Welles, Sumner, 1892–1961, American diplomat, b. New York City. Welles began his diplomatic career as secretary of the U.S. embassy at Tokyo (1915–17). Attached to the embassy at Buenos Aires (1917–19), he then served as assistant chief (1920–21) and chief (1921–22) of the division of Latin American affairs of the Dept. of State. As commissioner to the Dominican Republic in 1922, he helped prepare for the evacuation of American troops from that country; later he was sent to offer mediation in the Honduras revolution of 1924. He wrote a book on the Dominican Republic, Naboth's Vineyard (1928), and was an influential member of the Dawes financial mission to the Dominican Republic (1929).
President Franklin Delano Roosevelt appointed him assistant secretary of state in 1933 and in the same year sent him as ambassador to Cuba.
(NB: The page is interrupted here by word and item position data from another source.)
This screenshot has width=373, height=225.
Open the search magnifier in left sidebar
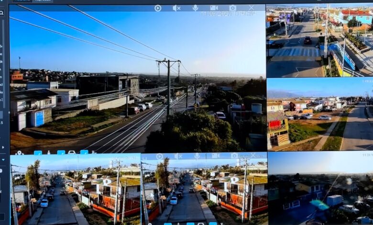point(1,13)
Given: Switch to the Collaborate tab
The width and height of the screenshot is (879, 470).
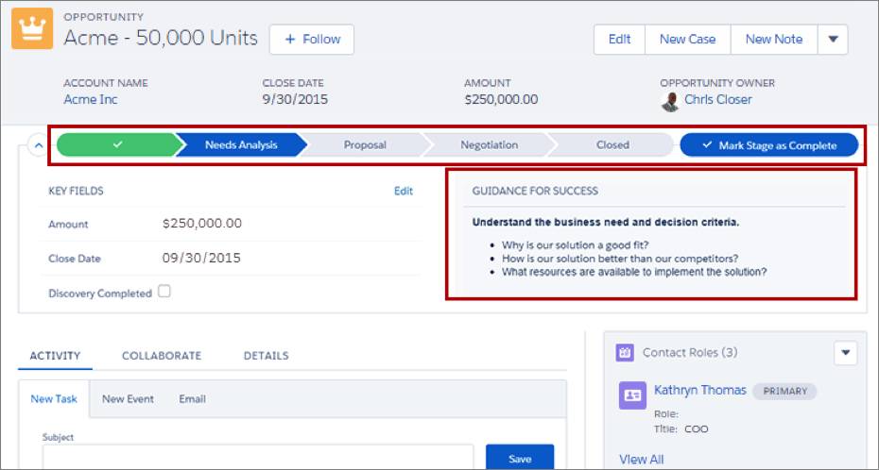Looking at the screenshot, I should pos(162,356).
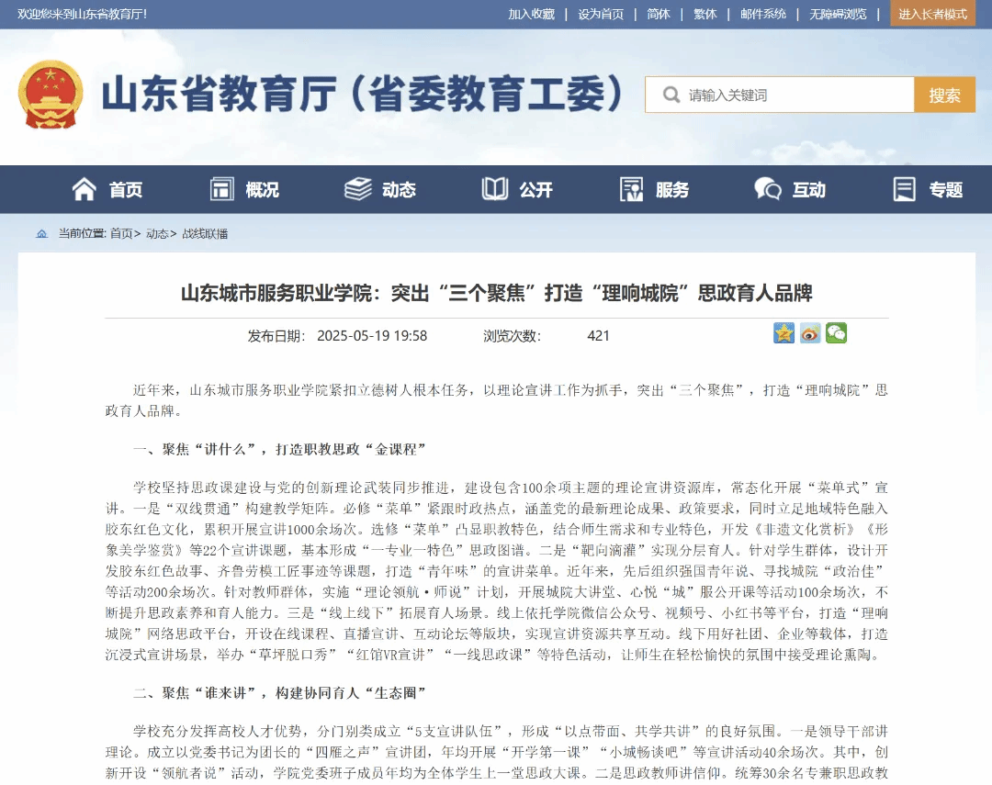
Task: Go to 动态 section in navigation
Action: (380, 190)
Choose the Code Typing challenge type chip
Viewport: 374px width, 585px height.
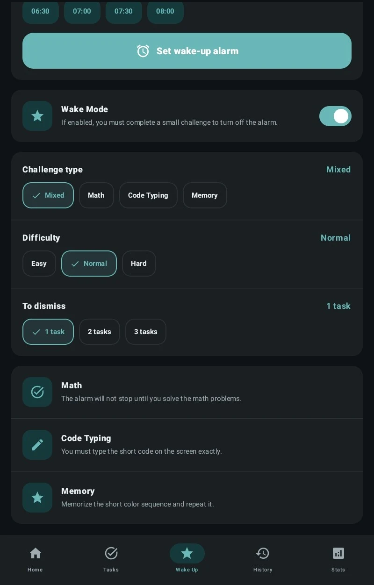coord(148,195)
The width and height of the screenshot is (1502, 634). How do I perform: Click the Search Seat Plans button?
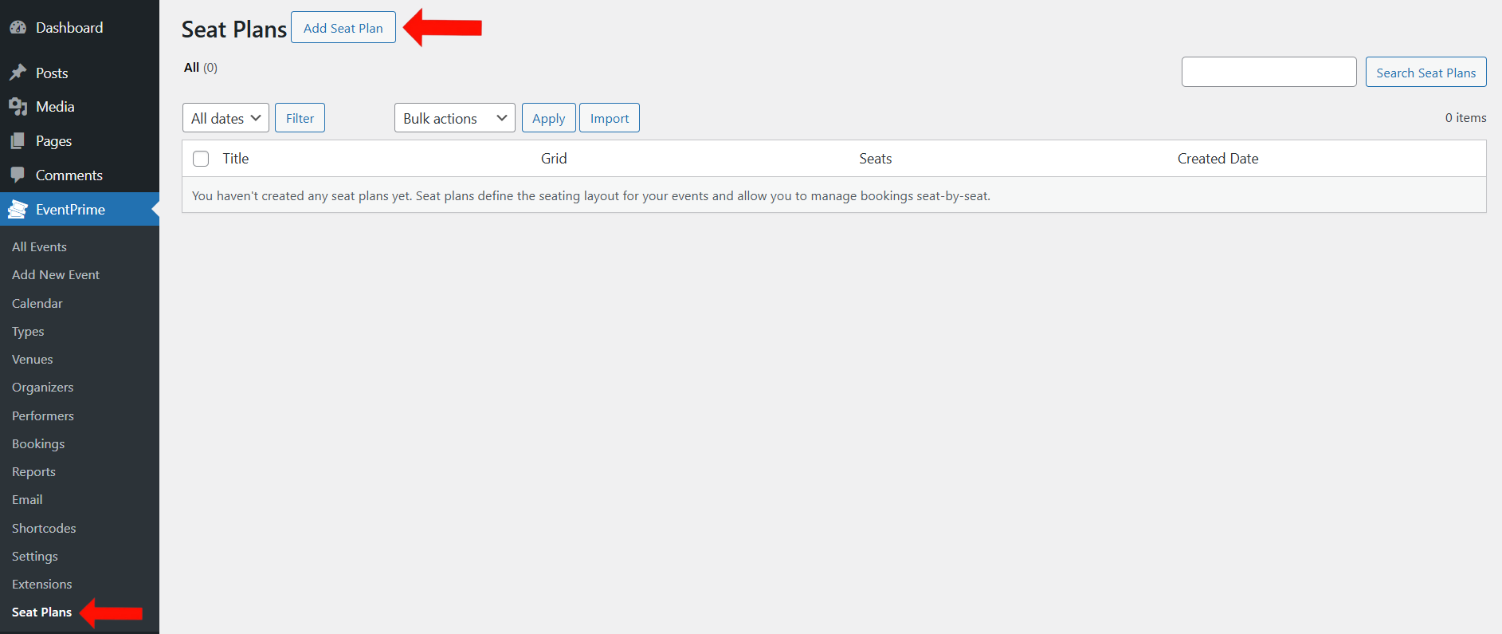(x=1426, y=73)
There he was unable to bring about successful mediation between the opposing groups in the revolution against Gerardo Machado in 1933, and in the midst of political turmoil he was recalled and resumed his duties as assistant secretary of state. He later (1937–42) was undersecretary of state and served as U.S. delegate to several Pan-American conferences. In 1940 he went on a confidential fact-finding mission to Europe, and he took part in the meeting at sea between Roosevelt and Winston Churchill that produced the Atlantic Charter (1941). He resigned from public service in 1943. Some of his speeches were collected in The World of the Four Freedoms (1943); his other writings include The Time of Decision (1944), The Intelligent American's Guide to Peace (1945), Where Are We Heading? (1946), and Seven Decisions That Shaped History (1950).
See biography by his son B. Welles (1997).